(Dataset entries)
——————————
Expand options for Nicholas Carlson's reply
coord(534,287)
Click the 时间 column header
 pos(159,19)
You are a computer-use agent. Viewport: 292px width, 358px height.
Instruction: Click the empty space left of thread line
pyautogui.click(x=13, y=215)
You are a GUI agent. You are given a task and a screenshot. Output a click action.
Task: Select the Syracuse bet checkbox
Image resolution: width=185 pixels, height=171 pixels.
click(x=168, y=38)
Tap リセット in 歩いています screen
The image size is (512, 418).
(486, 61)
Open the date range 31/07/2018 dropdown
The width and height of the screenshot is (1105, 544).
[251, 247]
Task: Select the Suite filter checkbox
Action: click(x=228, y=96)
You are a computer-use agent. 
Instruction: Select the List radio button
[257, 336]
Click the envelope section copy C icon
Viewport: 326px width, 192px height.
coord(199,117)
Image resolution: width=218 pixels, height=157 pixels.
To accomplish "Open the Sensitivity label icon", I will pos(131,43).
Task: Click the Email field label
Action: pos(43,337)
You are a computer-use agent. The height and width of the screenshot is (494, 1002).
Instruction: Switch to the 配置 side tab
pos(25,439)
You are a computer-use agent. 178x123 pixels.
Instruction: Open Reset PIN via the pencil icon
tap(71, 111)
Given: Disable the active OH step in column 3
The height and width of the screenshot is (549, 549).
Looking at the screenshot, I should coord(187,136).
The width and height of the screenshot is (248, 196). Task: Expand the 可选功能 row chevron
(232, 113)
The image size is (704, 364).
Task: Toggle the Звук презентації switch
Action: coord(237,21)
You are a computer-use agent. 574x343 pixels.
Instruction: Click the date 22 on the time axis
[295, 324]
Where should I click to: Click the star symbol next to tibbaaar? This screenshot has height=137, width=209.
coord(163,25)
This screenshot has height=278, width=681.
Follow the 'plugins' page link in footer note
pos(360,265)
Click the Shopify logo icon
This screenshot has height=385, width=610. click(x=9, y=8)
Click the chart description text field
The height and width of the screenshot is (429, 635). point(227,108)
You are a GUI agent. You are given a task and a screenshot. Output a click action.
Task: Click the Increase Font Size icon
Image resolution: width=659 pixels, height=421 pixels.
——————————
# WHAT NEEDS TO BE DONE:
Please restate, word for word, the lines of the entries that run from the first line through the one holding "Task: Select the Syracuse bet checkbox", and add nothing.

# SOLUTION:
Expand options for Nicholas Carlson's reply
coord(534,287)
Click the 时间 column header
 pos(159,19)
You are a computer-use agent. Viewport: 292px width, 358px height.
Instruction: Click the empty space left of thread line
pyautogui.click(x=13, y=215)
You are a GUI agent. You are given a task and a screenshot. Output a click action.
Task: Select the Syracuse bet checkbox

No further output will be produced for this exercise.